Martin Scorsese est catégorique : «Si Soy Cuba avait pu être montré au public en 1964, le cinéma du monde entier aurait été différent.» Film de commande censé glorifier la jeune révolution castriste en pleine guerre froide, le chef-d'oeuvre de Mikhaïl Kalatozov ne fut jamais projeté à Cuba, ni en Union soviétique, ni a fortiori dans les pays occidentaux. Il fallut attendre la perestroïka pour que le film puisse franchir les frontières, et être présenté pour la première fois aux Etats-Unis, en 1992, au Festival de Telluride. C'est peu après que Scorsese et Coppola l'ont découvert, puis ont tout fait pour lui donner une nouvelle vie.

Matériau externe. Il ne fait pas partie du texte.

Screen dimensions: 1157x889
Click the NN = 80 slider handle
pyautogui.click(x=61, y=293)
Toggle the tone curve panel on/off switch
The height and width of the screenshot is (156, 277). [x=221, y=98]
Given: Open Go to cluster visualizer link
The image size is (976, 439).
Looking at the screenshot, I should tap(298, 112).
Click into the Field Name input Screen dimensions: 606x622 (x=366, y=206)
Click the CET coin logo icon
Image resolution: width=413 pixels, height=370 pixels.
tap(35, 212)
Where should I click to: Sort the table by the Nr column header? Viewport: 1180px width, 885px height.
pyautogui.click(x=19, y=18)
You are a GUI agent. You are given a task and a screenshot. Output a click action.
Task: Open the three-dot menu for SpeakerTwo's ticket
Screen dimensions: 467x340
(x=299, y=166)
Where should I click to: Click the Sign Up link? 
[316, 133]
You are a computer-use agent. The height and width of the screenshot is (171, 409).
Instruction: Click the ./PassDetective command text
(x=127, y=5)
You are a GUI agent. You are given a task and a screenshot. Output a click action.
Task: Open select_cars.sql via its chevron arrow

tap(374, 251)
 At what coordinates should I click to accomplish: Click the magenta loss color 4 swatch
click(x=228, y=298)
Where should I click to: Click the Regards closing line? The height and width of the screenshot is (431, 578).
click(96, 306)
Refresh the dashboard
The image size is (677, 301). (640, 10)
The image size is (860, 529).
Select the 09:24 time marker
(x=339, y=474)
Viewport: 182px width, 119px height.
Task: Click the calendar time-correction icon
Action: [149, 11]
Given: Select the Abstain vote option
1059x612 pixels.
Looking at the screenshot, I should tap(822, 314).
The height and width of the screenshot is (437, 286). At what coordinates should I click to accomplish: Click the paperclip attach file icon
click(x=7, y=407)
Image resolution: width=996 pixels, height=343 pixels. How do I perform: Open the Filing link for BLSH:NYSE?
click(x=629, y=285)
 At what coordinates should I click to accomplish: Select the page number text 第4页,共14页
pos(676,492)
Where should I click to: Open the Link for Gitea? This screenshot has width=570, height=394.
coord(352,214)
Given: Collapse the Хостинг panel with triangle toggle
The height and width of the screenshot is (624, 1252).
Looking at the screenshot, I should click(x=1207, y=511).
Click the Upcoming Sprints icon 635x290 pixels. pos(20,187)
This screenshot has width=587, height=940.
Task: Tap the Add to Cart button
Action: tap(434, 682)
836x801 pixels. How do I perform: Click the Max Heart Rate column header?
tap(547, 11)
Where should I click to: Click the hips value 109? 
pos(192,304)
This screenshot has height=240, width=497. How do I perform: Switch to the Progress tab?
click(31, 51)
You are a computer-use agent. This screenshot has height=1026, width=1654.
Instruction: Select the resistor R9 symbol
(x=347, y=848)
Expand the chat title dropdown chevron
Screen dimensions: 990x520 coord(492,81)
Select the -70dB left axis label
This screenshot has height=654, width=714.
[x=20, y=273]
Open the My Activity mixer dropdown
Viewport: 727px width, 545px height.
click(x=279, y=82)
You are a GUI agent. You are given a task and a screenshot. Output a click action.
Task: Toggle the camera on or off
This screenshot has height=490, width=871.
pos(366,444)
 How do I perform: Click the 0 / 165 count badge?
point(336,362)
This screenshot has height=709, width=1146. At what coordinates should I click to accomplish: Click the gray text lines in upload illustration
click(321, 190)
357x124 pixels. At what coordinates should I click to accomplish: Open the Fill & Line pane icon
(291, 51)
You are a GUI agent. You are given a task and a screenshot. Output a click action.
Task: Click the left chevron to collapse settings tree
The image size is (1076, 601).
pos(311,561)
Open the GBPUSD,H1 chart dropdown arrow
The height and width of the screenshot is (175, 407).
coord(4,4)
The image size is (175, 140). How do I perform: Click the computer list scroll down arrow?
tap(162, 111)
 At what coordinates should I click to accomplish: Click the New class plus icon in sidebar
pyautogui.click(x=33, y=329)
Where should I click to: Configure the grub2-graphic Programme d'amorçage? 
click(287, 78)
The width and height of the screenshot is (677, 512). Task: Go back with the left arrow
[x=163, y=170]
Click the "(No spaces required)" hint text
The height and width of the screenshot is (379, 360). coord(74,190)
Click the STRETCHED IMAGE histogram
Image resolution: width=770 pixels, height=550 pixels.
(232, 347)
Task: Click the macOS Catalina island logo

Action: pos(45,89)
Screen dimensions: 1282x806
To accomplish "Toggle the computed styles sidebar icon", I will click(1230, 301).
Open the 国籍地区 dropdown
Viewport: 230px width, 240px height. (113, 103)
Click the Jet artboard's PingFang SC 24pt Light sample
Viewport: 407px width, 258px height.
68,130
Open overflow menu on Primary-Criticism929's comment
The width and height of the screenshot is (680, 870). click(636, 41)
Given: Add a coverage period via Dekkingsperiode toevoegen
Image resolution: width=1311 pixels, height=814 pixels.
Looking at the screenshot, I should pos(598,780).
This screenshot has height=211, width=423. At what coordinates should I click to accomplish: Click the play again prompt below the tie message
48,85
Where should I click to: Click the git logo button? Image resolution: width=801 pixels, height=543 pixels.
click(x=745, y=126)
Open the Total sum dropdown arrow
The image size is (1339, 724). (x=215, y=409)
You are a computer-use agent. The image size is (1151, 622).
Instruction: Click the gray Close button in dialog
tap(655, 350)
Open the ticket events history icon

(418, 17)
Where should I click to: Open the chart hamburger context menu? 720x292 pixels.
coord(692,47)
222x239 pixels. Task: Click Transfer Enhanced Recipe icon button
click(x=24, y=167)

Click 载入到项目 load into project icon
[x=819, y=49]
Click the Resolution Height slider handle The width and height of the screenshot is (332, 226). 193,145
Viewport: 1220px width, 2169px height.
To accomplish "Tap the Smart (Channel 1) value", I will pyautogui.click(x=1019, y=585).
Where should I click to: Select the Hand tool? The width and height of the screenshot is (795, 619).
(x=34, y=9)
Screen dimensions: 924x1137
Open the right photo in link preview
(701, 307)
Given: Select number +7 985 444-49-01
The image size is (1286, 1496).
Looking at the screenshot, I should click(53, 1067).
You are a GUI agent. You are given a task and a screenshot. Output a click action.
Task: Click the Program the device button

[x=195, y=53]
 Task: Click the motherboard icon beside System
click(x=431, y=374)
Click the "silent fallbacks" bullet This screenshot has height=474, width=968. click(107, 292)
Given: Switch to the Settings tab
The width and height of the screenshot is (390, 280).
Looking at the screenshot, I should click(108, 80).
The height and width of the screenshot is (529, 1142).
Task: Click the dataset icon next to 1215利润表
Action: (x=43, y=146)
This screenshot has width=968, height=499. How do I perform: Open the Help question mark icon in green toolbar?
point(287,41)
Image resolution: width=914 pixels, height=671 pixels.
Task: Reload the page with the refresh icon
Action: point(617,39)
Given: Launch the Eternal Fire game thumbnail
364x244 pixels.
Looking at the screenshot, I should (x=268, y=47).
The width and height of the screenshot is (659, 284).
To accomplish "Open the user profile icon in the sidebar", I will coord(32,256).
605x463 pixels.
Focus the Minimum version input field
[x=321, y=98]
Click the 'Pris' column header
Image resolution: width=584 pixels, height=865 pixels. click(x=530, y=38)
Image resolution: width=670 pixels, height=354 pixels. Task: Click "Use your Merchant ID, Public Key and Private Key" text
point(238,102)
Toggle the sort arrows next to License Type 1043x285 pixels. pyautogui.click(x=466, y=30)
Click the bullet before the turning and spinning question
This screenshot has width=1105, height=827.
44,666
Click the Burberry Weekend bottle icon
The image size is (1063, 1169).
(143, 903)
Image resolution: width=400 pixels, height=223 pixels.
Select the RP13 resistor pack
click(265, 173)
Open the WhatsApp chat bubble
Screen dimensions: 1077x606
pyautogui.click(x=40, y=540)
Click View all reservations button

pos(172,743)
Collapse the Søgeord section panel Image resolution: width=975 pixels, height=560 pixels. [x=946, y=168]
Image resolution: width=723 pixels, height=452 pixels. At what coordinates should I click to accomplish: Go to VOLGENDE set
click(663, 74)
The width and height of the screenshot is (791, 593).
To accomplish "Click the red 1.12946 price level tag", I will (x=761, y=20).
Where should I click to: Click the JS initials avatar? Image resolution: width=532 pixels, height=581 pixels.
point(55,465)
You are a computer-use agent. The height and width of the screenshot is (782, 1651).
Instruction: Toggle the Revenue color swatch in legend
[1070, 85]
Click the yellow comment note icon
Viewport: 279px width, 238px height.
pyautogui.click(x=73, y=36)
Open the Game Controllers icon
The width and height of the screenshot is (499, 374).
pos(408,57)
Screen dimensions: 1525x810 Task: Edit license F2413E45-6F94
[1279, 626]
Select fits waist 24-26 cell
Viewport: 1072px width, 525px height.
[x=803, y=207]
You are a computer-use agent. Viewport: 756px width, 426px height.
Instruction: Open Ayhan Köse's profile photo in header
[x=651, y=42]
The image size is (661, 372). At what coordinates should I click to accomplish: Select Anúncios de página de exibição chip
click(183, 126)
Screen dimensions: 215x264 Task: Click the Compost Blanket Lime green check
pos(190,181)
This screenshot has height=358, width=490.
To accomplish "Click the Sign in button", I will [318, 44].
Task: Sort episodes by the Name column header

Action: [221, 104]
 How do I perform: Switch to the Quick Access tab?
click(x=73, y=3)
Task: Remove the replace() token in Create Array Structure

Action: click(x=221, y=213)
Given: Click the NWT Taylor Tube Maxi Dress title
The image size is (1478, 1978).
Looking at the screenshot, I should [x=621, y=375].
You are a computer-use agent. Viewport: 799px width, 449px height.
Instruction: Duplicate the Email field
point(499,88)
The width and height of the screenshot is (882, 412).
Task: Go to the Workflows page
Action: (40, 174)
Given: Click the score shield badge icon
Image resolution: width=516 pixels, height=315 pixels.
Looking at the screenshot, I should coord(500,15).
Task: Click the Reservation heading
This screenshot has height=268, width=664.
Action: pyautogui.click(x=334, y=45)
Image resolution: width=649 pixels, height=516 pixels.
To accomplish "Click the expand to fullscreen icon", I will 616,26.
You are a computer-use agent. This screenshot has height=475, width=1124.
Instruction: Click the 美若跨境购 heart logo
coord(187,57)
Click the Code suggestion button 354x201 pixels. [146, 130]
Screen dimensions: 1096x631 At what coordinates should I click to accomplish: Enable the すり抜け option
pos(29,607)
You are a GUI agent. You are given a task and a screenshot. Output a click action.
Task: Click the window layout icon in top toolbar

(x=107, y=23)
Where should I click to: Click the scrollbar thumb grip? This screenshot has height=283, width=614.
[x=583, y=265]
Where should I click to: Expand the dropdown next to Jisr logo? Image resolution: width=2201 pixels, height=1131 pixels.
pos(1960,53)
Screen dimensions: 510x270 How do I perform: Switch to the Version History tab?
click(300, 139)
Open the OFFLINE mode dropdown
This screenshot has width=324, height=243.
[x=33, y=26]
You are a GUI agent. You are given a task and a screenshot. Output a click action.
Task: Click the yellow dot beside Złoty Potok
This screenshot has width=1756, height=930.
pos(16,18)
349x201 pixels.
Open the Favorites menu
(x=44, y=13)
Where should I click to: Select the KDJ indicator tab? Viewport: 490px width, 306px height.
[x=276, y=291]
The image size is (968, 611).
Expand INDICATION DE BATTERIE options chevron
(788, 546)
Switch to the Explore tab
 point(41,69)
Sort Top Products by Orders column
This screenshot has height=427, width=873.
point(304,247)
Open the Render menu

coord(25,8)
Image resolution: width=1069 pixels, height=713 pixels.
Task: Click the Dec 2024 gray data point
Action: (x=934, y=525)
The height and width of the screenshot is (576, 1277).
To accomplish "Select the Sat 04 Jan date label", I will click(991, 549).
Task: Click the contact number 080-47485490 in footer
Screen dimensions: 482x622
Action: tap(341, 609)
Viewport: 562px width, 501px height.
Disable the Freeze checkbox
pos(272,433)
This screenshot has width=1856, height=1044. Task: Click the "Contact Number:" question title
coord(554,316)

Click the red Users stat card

Fonderie marxiste. La réaction des deux cinéastes américains est compréhensible. Quiconque découvrira Soy Cuba dans cette édition DVD de luxe (en noir et blanc impeccablement restauré, appareil critique de haute volée) s'exposera à un choc esthétique comme il en a rarement connu : la sensation d'assister en direct à ce que Scorsese, dans une interview en bonus, appelle «une redéfinition totale du langage du cinéma». Le personnage principal de Soy Cuba, ce n'est pas Cuba, c'est encore moins la révolution des «barbudos», mais la caméra du chef opérateur Sergueï Urusevsky. Elle tangue comme si elle se trouvait dans un hamac ou une balançoire, glisse sur l'eau, plane dans les airs, en un mouvement permanent qui vient relativiser, sinon contredire un discours a priori brut de fonderie marxiste.